* _EXERCISE OBJECTIVE_: Retype the listing exactly, with no images.

· · · ·

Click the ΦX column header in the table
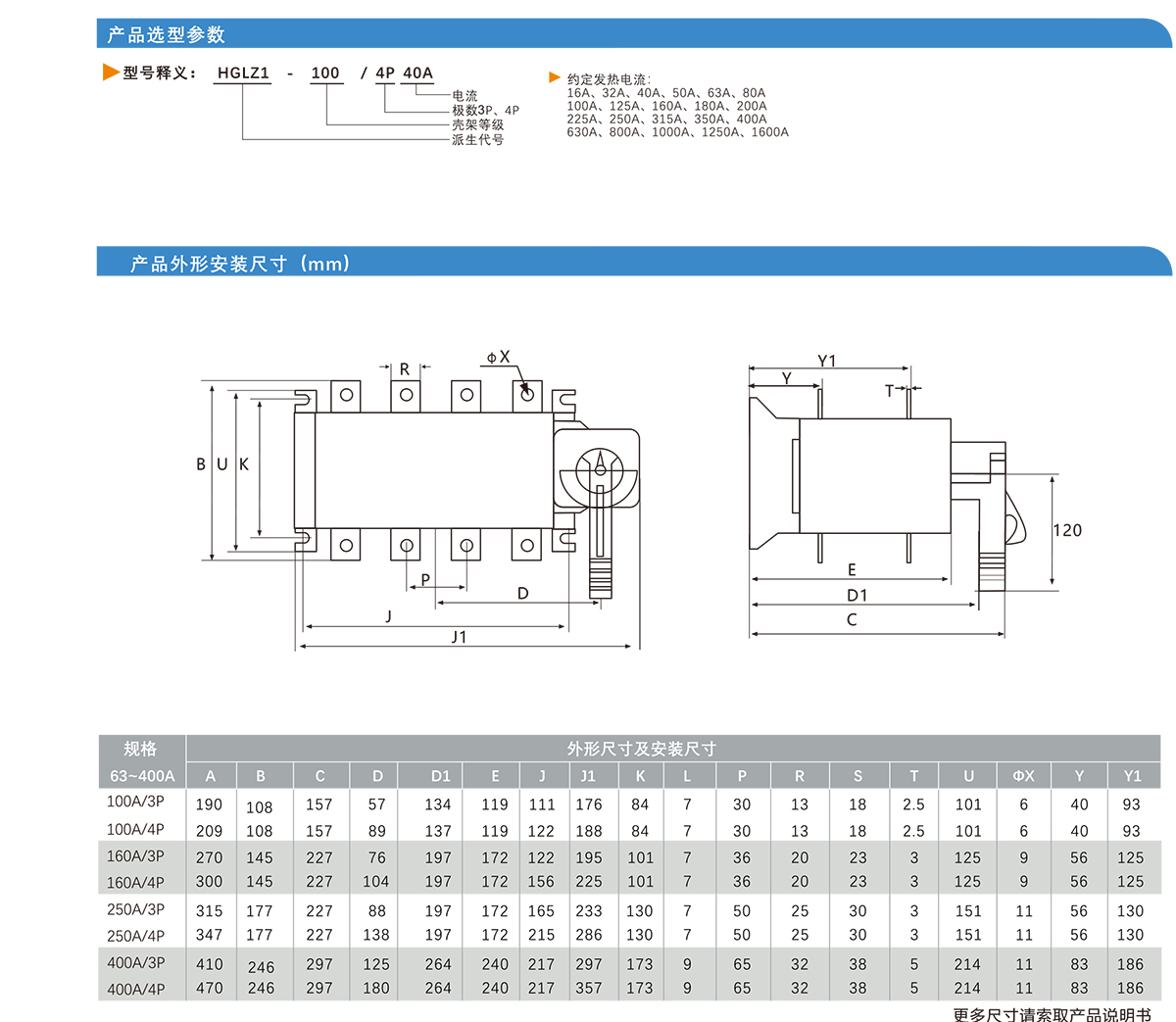 point(1023,776)
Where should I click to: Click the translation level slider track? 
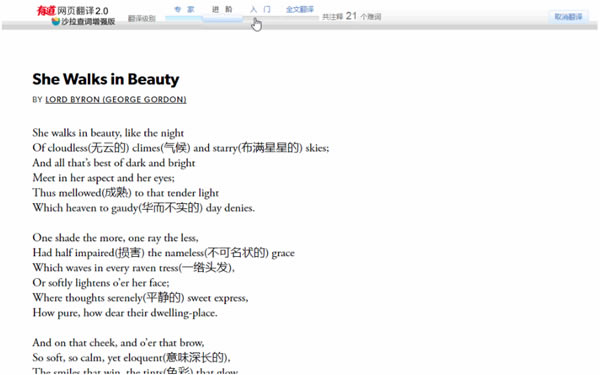(x=242, y=18)
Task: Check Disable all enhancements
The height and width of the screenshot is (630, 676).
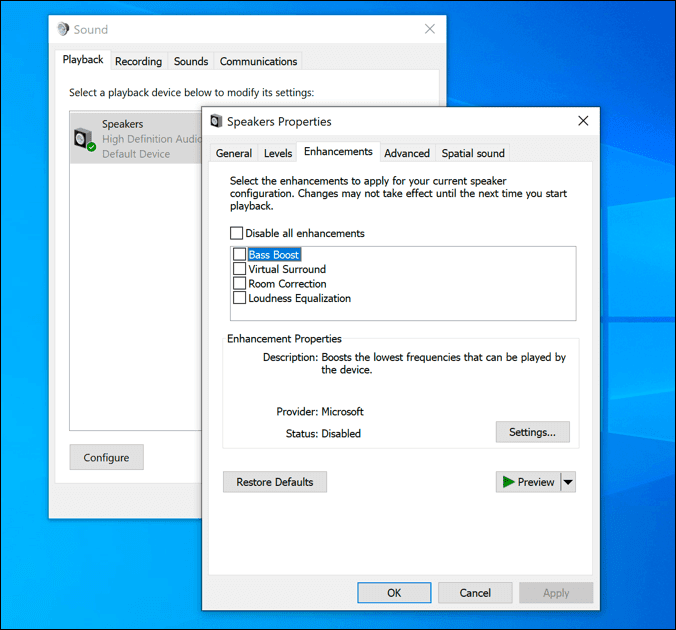Action: [x=236, y=233]
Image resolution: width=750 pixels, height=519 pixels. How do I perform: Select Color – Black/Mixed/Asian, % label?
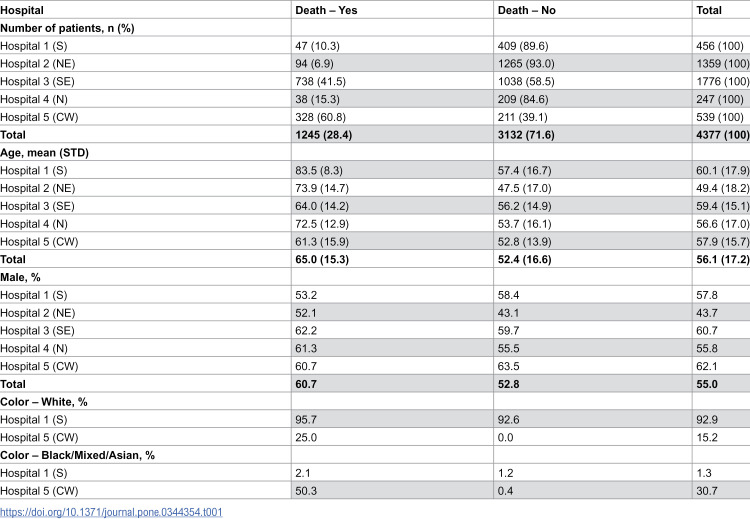[77, 455]
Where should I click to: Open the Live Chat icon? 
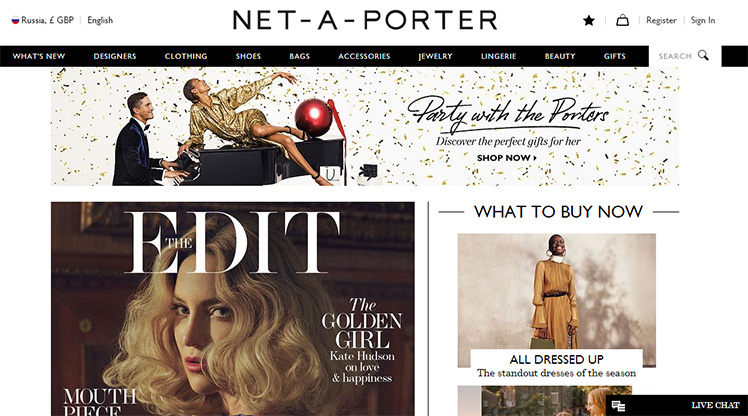pyautogui.click(x=618, y=406)
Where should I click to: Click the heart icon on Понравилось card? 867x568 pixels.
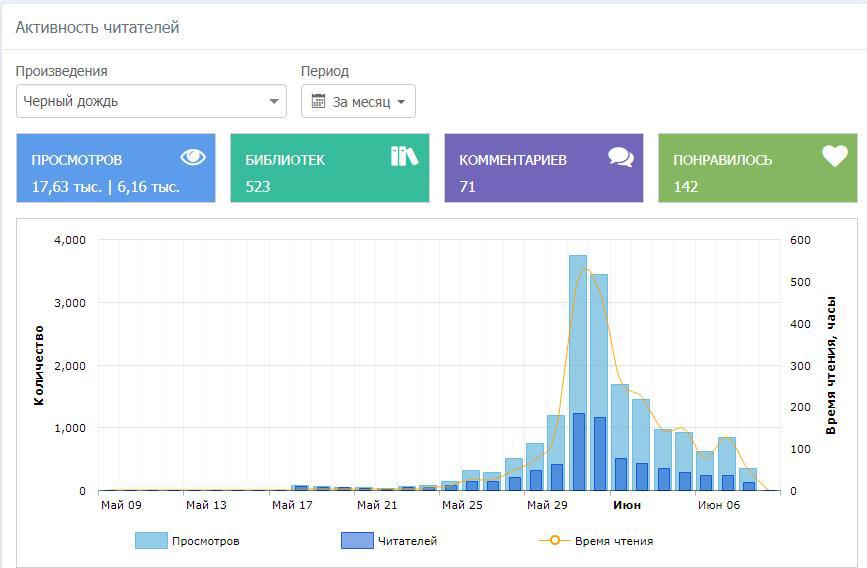835,156
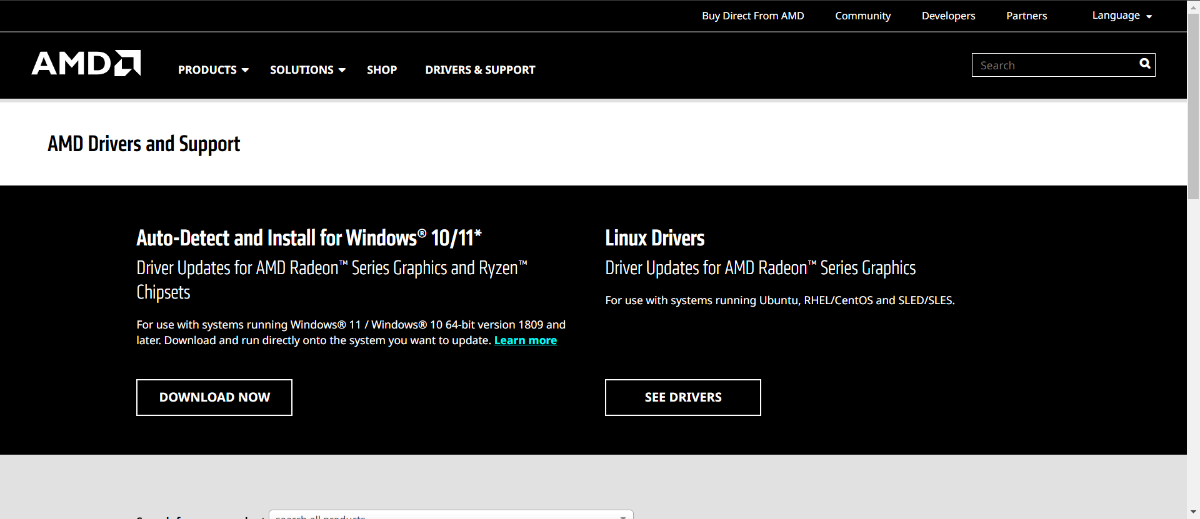Viewport: 1200px width, 519px height.
Task: Click the vertical scrollbar thumb
Action: pos(1193,100)
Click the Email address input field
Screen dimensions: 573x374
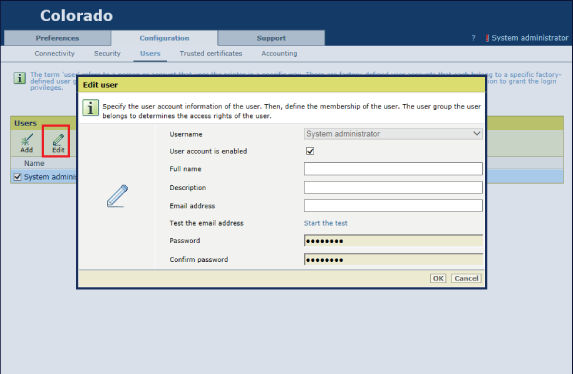point(393,205)
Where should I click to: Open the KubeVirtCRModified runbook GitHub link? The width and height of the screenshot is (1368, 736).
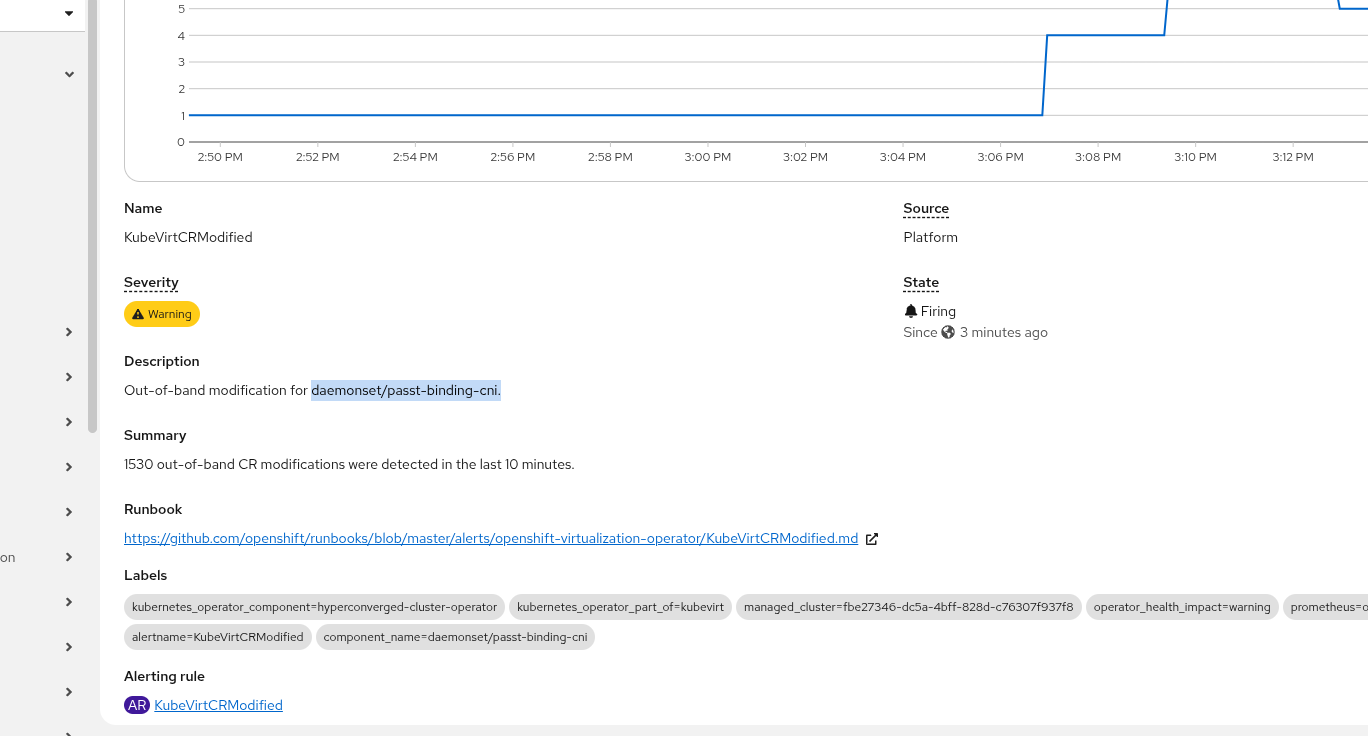click(490, 538)
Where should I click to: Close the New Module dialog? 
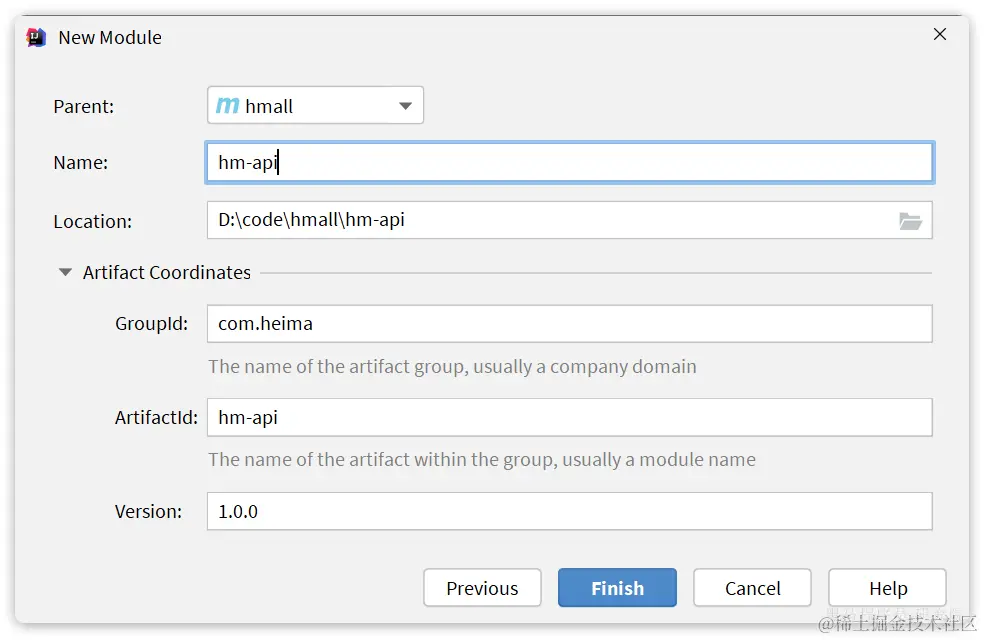pos(940,35)
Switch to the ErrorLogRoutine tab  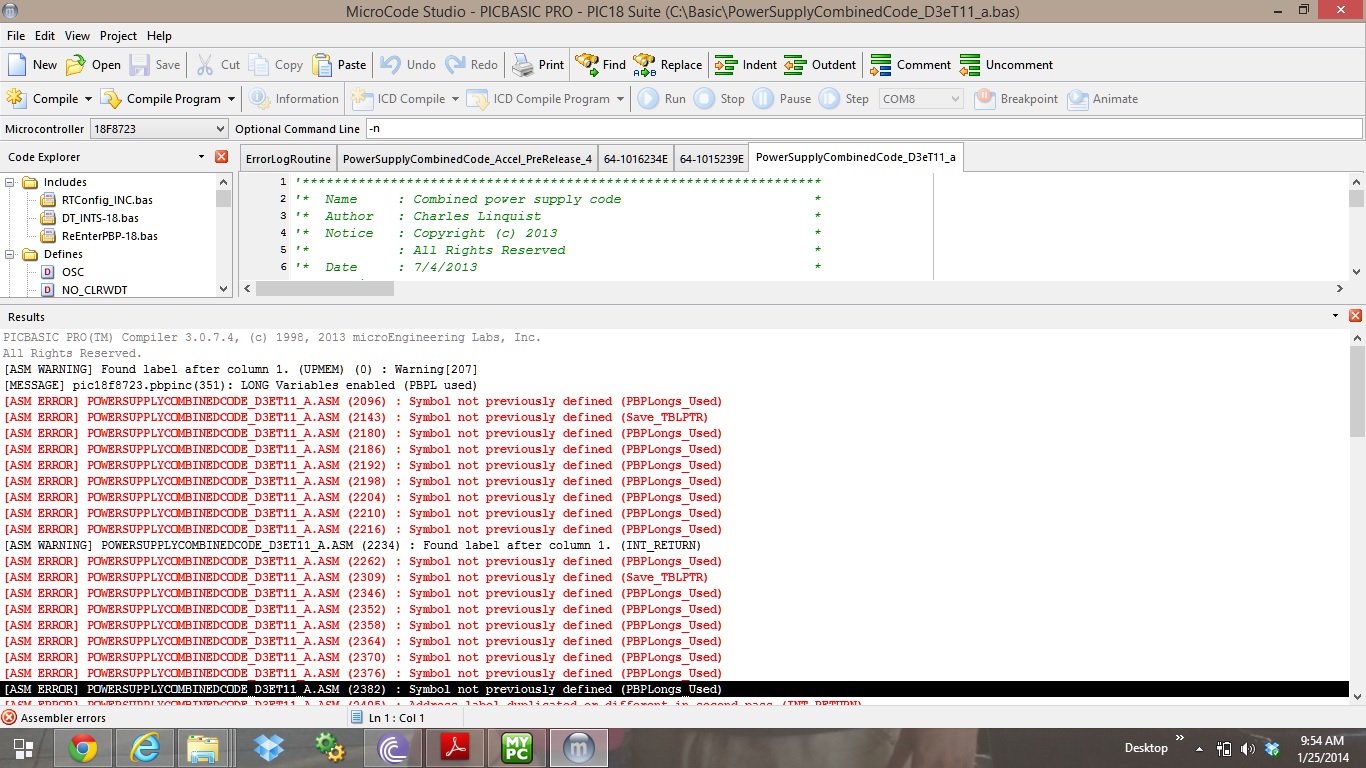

· · · ·

* _SOLUTION TO THE EXERCISE_:
Click the ΦX column header in the table
 point(1023,776)
Where should I click to: Click the translation level slider track? 
(x=242, y=18)
Task: Check Disable all enhancements
The height and width of the screenshot is (630, 676).
Action: [x=236, y=233]
Image resolution: width=750 pixels, height=519 pixels. How do I perform: Select Color – Black/Mixed/Asian, % label?
[77, 455]
Where should I click to: Open the Live Chat icon? 
pyautogui.click(x=618, y=406)
Where should I click to: Click the heart icon on Понравилось card? 867x568 pixels.
835,156
Viewport: 1200px width, 519px height.
Task: Click the vertical scrollbar thumb
Action: pos(1193,100)
Click the Email address input field
Screen dimensions: 573x374
point(393,205)
Where should I click to: Open the KubeVirtCRModified runbook GitHub link? The width and height of the screenshot is (1368, 736).
click(490, 538)
Where should I click to: Close the New Module dialog? 
pos(940,35)
Switch to the ErrorLogRoutine tab  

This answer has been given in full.